> _Work item_: Gather every line of the items below that contains the word "should". Case matters, so count only matches with identical capitalization.

-- Opening Marker --

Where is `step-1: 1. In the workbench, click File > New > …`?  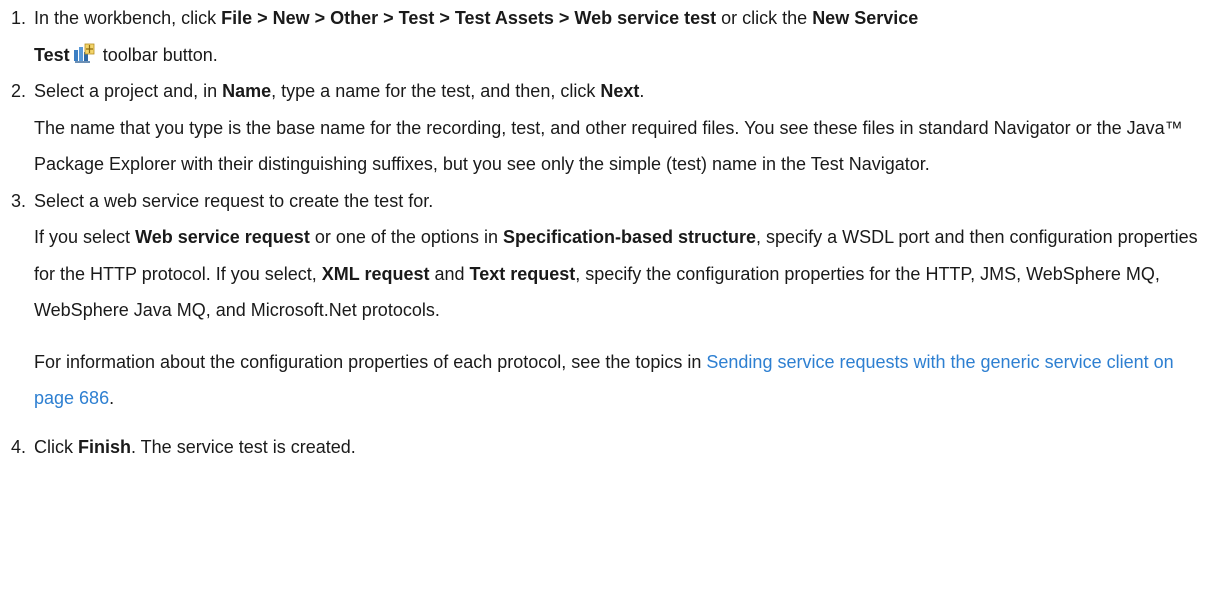
step-1: 1. In the workbench, click File > New > … is located at coordinates (604, 36).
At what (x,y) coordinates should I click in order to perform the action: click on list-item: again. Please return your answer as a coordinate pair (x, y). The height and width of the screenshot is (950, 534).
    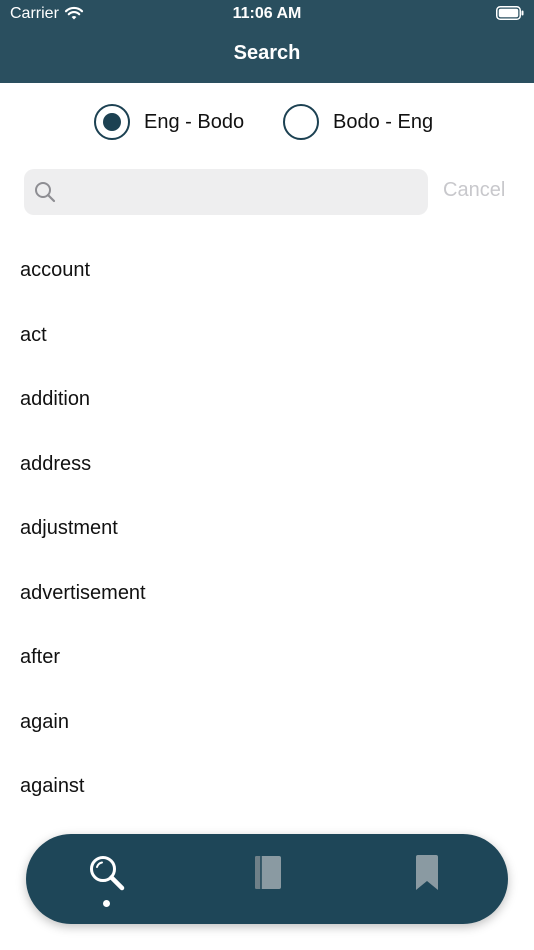
    Looking at the image, I should click on (267, 722).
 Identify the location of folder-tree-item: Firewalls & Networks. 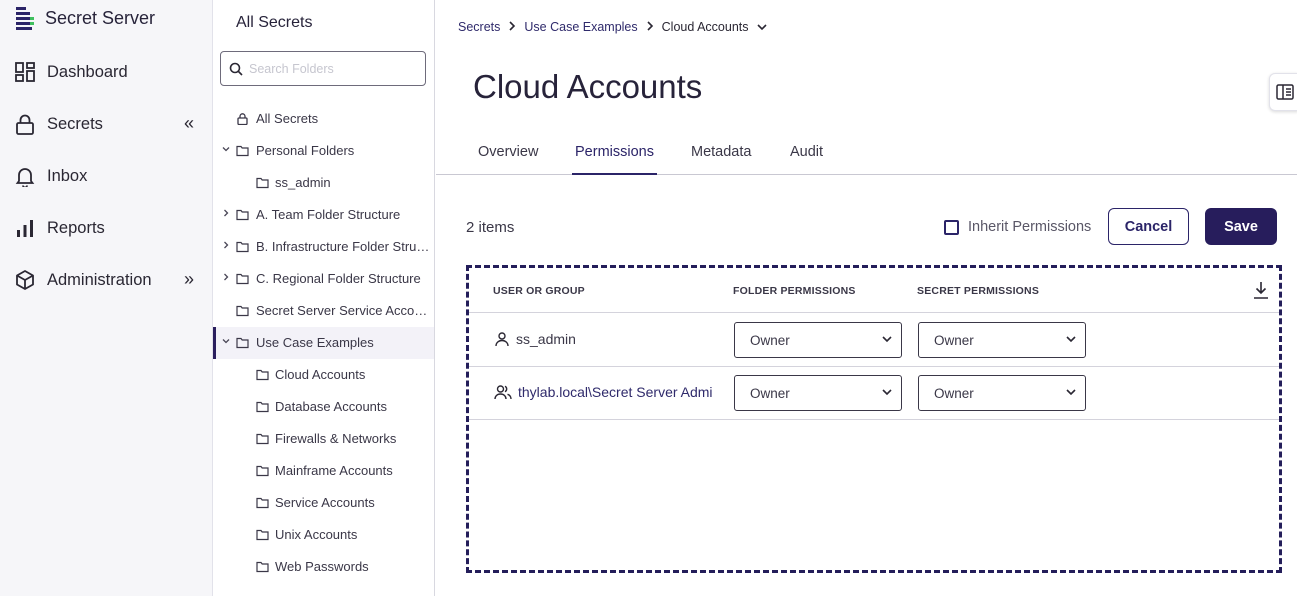
(324, 439).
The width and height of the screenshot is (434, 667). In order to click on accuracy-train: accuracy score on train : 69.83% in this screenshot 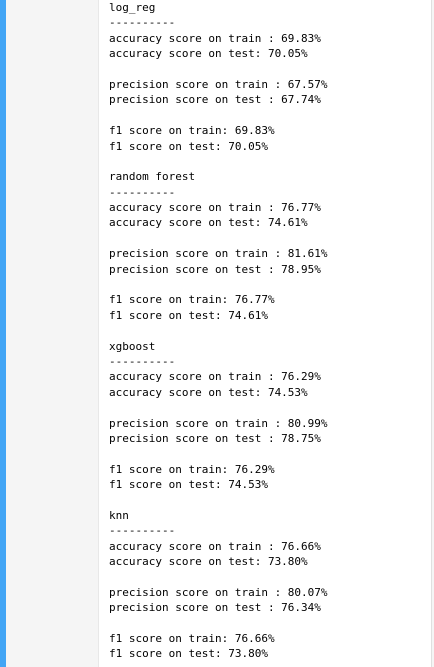, I will do `click(215, 38)`.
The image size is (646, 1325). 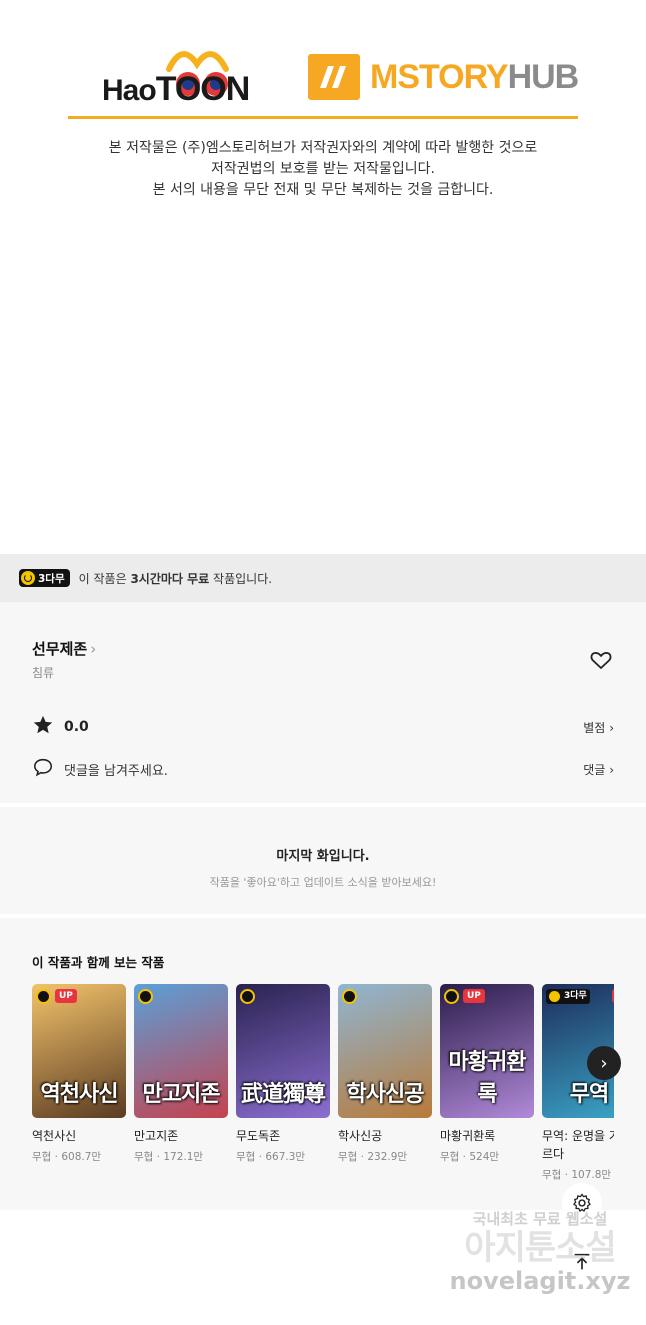 What do you see at coordinates (116, 770) in the screenshot?
I see `comment-placeholder: 댓글을 남겨주세요.` at bounding box center [116, 770].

-- Closing Marker --

> _Response below_:
At what (x,y) coordinates should I click in order to perform the action: click on list-item: again. Please return your answer as a coordinate pair (x, y). The height and width of the screenshot is (950, 534).
    Looking at the image, I should click on (267, 722).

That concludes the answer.